• A pain management team is dedicated to helping your child manage pain and will regularly visit them.
• Initially, they may receive continuous opioid medication like morphine through an IV, along with oral medications for comfort.
• They may also have a button to self-administer additional medication via the IV, it is programmed so your child cannot receive too much medicine. 
• As your child improves, the IV medication will be reduced until they are comfortable with oral medications like paracetamol and oxycodone.
• Other comfort measures include supporting their chest during coughing and providing distractions.
• Nurses will regularly assess your child's pain, but please inform them if you believe your child needs more comfort. They will strive to help your child feel better.
• Opioid (pain reliever) infusion factsheet
• Supporting your child during painful procedures factsheet

• If your child is having open heart surgery, they will have a cut (incision) either down the middle of their chest (sternotomy) or around the left side (thoracotomy). 
• The stitches holding these cuts together dissolve on their own. 
• The main incision will be covered with a dressing that will be taken off and cleaned before your child leaves the hospital or within seven days after the surgery. Your child will also have small cuts where drainage tubes were removed. These will have smaller dressings changed daily. 
• A stitch at these sites may be removed about five days after the drain is taken out.

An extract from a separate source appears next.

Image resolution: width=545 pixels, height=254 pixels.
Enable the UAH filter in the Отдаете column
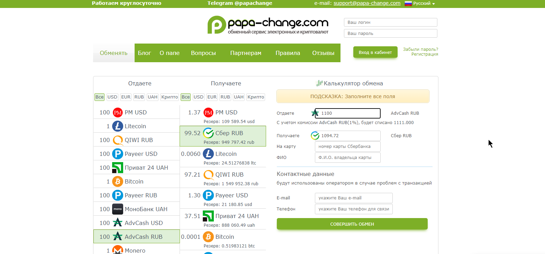(153, 97)
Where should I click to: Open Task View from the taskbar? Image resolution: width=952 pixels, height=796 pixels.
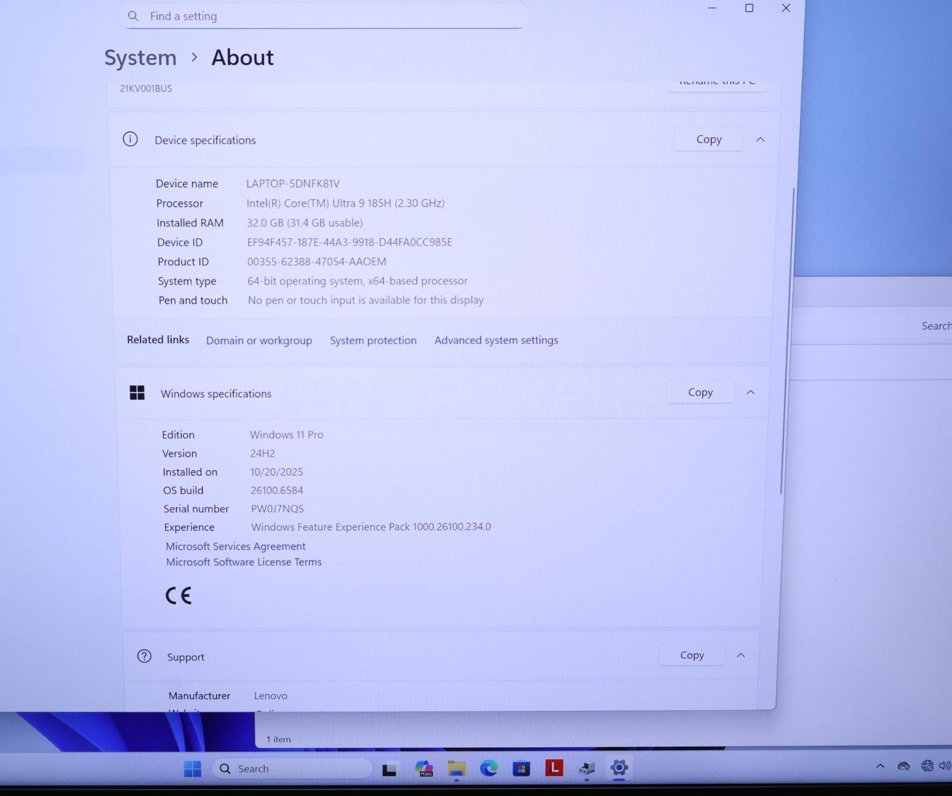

• Children often need physiotherapy after chest surgery to prevent and reduce lung complications. Anaesthesia and surgery can cause increased lung secretions. 
• After surgery, children are less active, making it difficult to breathe deeply or cough effectively to clear these secretions.
• Physiotherapists use various techniques, tailored to the child's age, to help clear secretions. These activities are usually enjoyable for children, such as blowing bubbles!
• Starting physiotherapy early, even in the Pediatric Intensive Care Unit (PICU), is crucial to prevent complications, improve mobility, and shorten hospital stays. 
• Sometimes, coughing, deep breathing, or moving can be uncomfortable after chest surgery. That's why the physiotherapist will schedule sessions in advance to coincide with optimal pain relief and feeding times.

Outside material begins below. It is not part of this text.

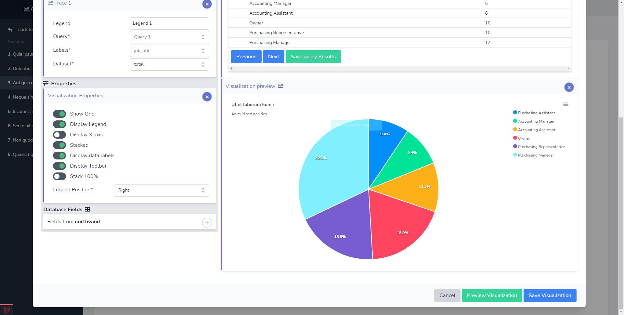624x315 pixels.
Task: Click the Owner red legend swatch
Action: [515, 138]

• It is  important for staff to be able monitor your child’s fluid balance. 
• After their surgery, your child will only be able to have small amounts to drink.  This is to prevent extra workload for the heart. 
• This amount will increase gradually over the days following surgery. The staff will tell you as these changes happen. 
• If your baby is breastfed you will be unable to do so for the first few days post operation. You will need to express milk which can be given to your baby in measured amounts through a bottle or  gastric tube.  
• Please keep the nurses up to date about how much fluid your child drinks as well as when you change a nappy/ they pass urine.  
• Do not allow your child to have any more than the measured amount as this may impact their recovery.  

• Your child may experience difficulties with feeding after surgery.
• Malnutrition and poor growth are  common in infants and children with cardiac disease due to:
  • tiring easily while feeding, leading to low total intake 
  • fluid restriction 
  • poor absorption 
  • increased energy expenditure 
  • early satiety (feeling of fullness) 
  • poor appetite 
  • frequent infections 
  • frequent use of antibiotics, affecting gut bacteria 
• Sometimes your baby will need help with feeding. They may need a nasogastric tube to allow them to get their daily volume without using too much energy. 
• They may also need a feeding tube if they have not developed the ability to suck for feeds. 
• Speech Pathologists and nursing staff are able to assist with helping your child learn this skill. This can be a very stressful experience for families, but it is quite normal following cardiac surgery.  
• Your baby may be sent home with a tube if feeding issues do not resolve in hospital. If so, you will be provided with education about tube feeds and how to manage them. 
• Appropriate community follow up will be organised to help your baby transition back to normal feeds. 

• Your doctor may suggest a dietitian consultation. Dietitians are available on the ward.
• For infants with cardiac disease, the dietitian recommends breastfeeding or expressed breast milk as the best option. If your child isn't growing well, calories can be added to breast milk.
• If breastfeeding isn't possible, the dietitian can arrange infant formula.
• If your child develops chylothorax (lymph fluid around the lungs), a special formula or diet will be recommended. This may need to continue after leaving the hospital.

Speech pathologists don’t just help with speaking. They are  involved in helping babies and children with feeding and swallowing problems.

• Babies with cardiac conditions may: 
  • tire during feeding 
  • have reduced strength of suck, although oral movements may be appropriate 
  • not wake easily for feeds 
  • be disinterested in eating, particularly if they have had long-term Nasogastric (NG) feeding 
  • have poor weight gain

A speech pathologist can assist by observing a baby's feeding, adjusting their feeding plan, equipment, or technique. They collaborate closely with the family to ensure enjoyable feeding experiences and help the baby reach their full feeding potential.